Life
6 Ways For Overworked People To Learn To Relax
It's become so incredibly difficult to relax nowadays. With phones buzzing and media not only controlling our lives, but assuming our expression of identity (hello, social!) it can almost feel as though your life is a constant job, and it's always up for consumption. It's really not to say that generations prior (and centuries ago) there weren't more pressing stressors, but it is to say that the problems we, as a species, once dealt with were... different. When the problem is starvation, you find food, and that problem is resolved. When the problem is existential disassociation because you've confused media for interaction... well, it becomes a lot harder to solve because it's hidden within your psyche.
You have to teach yourself to relax the same way you had to teach yourself to cook and budget and pay your taxes on time. It's pretty safe to just assume that relaxation isn't always a natural byproduct of the world (or the bodies!) we're living in, so we have to create it for ourselves. I assume that what you're expecting from here on out is a list of green tea concoctions and binaural beats and spiritual self-help books, but you'd be wrong. Those treat the symptoms, not the problems. So here are a few ways to get down and dirty with your zen game, by starting where it matters: at the core.
Treat Meditation The Way You Do Your Workout
When it gets exhausting and you want to give up, do you? (Don't answer that.) Kidding aside, get on your meditation game like you were training for a half marathon. Why? Because the point isn't to sit peacefully for 10+ minutes, it's to actually train your brain to focus, to let thoughts go without adopting them thus creating feelings of them, and so on.
Remember That You Are In Control Of Yourself
When we're stressed, it's because our subconscious is still trying to figure out whether or not we should "fight or flight." This is what happen when we aren't taking action in our lives, or think we cannot take action in our lives. The truth is that even when it comes to the things we cannot control — impulses, deaths, loss — we can control how we respond to them and how we react to them. It's trying to find control in our lives rather than in ourselves. Because even when we start acting or thinking or feeling in a way that seems decidedly out of our control, we can then choose how we respond and what we do next. The first and biggest part to life is just realizing that you're behind the wheel.
Compartmentalize Your Life
You need to be able to say: "This is work time, this is fun time, this is family time, this is me time." For people who don't like to adhere to strict schedules, that's fine — you don't have to operate like a robot, you just need to be able to define these parts of your life as separate.
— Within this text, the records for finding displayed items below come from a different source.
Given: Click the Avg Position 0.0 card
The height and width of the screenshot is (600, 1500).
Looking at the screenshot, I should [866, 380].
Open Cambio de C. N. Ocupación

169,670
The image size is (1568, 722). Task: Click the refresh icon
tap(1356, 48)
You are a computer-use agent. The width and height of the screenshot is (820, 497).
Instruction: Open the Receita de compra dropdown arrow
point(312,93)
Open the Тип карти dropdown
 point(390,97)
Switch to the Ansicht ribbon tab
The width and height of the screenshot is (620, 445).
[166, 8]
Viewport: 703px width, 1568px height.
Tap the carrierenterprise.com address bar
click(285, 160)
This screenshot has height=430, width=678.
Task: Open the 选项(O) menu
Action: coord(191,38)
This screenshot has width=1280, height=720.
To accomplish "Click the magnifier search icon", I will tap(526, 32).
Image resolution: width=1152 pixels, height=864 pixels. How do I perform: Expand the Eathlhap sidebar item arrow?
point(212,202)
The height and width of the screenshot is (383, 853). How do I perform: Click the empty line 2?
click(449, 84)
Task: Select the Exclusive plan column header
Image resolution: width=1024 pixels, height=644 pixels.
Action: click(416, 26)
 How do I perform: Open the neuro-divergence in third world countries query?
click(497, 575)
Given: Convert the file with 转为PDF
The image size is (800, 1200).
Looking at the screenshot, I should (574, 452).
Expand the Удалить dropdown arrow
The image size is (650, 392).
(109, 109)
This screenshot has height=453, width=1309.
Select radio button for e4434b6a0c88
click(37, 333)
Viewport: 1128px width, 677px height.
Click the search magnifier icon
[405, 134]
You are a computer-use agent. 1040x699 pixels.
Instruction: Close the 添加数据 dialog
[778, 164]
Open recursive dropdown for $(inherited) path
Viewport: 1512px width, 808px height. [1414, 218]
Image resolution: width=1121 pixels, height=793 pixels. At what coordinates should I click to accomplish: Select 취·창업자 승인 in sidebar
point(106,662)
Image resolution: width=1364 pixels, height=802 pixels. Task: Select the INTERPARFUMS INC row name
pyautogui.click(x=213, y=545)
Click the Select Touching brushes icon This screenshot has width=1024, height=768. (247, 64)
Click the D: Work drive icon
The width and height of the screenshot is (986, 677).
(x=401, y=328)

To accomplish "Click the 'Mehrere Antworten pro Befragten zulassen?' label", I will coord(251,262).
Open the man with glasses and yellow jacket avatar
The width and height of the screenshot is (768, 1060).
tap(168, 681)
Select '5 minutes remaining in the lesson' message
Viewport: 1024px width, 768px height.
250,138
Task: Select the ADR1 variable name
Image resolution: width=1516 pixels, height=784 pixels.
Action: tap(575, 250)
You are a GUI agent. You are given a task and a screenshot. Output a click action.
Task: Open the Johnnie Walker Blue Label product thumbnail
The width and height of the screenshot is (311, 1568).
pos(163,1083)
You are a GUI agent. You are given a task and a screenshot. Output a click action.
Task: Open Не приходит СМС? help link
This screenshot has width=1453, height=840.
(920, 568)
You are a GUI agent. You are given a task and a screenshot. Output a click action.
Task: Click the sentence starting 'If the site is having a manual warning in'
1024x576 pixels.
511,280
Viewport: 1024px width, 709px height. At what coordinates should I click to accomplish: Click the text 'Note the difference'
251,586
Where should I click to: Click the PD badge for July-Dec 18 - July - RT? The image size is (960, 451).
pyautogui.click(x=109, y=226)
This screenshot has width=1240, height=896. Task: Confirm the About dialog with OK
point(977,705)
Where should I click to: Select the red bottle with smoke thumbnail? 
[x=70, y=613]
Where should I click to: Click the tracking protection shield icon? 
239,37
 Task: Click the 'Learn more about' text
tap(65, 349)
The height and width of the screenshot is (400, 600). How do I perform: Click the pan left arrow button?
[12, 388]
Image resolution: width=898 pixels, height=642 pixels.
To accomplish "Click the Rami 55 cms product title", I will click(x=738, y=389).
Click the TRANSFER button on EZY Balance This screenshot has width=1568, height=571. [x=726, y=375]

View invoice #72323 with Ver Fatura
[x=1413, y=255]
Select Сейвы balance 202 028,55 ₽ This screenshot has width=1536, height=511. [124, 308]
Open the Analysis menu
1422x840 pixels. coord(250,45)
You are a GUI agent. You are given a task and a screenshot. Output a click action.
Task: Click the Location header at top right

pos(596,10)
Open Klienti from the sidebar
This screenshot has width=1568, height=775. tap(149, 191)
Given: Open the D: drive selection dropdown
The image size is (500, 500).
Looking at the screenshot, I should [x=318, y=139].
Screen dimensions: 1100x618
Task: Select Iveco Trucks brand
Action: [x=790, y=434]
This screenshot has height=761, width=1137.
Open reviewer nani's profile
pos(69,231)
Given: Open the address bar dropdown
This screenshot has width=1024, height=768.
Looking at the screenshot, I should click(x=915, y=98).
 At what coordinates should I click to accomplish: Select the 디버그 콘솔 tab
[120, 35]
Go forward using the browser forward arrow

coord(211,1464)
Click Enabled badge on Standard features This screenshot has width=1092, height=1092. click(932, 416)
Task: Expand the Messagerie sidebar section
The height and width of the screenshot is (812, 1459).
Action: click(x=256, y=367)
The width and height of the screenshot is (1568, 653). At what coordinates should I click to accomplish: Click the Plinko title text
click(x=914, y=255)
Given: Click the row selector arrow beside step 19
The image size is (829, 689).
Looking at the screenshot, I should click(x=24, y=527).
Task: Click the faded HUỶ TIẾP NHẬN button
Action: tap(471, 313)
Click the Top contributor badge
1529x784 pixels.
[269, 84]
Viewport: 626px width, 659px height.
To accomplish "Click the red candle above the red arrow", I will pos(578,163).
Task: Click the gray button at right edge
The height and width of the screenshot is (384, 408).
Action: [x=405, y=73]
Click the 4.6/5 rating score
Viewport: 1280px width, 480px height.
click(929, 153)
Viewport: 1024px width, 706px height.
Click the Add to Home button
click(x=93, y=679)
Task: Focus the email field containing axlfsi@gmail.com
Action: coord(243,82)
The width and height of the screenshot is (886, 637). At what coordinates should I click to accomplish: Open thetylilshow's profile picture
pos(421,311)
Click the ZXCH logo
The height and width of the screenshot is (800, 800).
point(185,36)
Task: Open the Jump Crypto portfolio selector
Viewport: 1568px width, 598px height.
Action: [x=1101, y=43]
As someone who has struggled tremendously with this — I work from home, I'm thinking about or doing something for work almost all of the time — I can tell you that the trick is in the little things: don't take your phone out to dinner, make sure you work in a separate space from where you relax, and relax in a separate space from where you sleep, tell the people closest to you that you're working, and that you need your boundaries respected, and so on.
Learn To Give Your All To What You're Doing
The difference between people who can let go of their work (or family, or relationship) thoughts without having one area bleed into another and the people who cannot is that the people who do are the people who try their best in each area. They are the people who can walk away knowing that they did what they could, for as long as they could do it, and so pretty simply, they don't feel hung up or regretful about it. There's really no way to relax if and when a major part of your life is in jeopardy, and fortunately for us, that's what ensures we keep the balls juggling. TLDR: Take care of what's actually pressing or urgent, to the best of your ability. Prioritize. Let the rest fall onto the "to do" list for tomorrow.
Give Yourself Permission To *Freak Out*
There's a very subtle but very crucial distinction between falling into a pit of despair and self-loathing and just letting yourself freak out a bit. Life hack: the former usually happens when you suppress the latter. When you stuff your emotions down into a black abyss, they become metaphorical monsters in the closet. Your job is to shine a light inside and show yourself it was only ever in your mind anyway. Emotional intelligence is not composure, it's the ability to productively feel and manage every feeling you have. That's all.
Streamline The Things You Need To Do To Survive
Streamline your cooking process (cook on Sundays and freeze!) automate your bills, pay in cash, burn your credit cards, get a real alarm clock and keep electronics out of the bedroom so you sleep better, pack your bag for work the night before you go, clean dishes as you dirty them, do a 10 minute clean up each night. The point is that you don't have to exist in a sustained state of chaos. There is a way to streamline what's necessary so you can get to what's important (sometimes we don't think they're the same). In this case, what's important is being able to give yourself some peace of mind.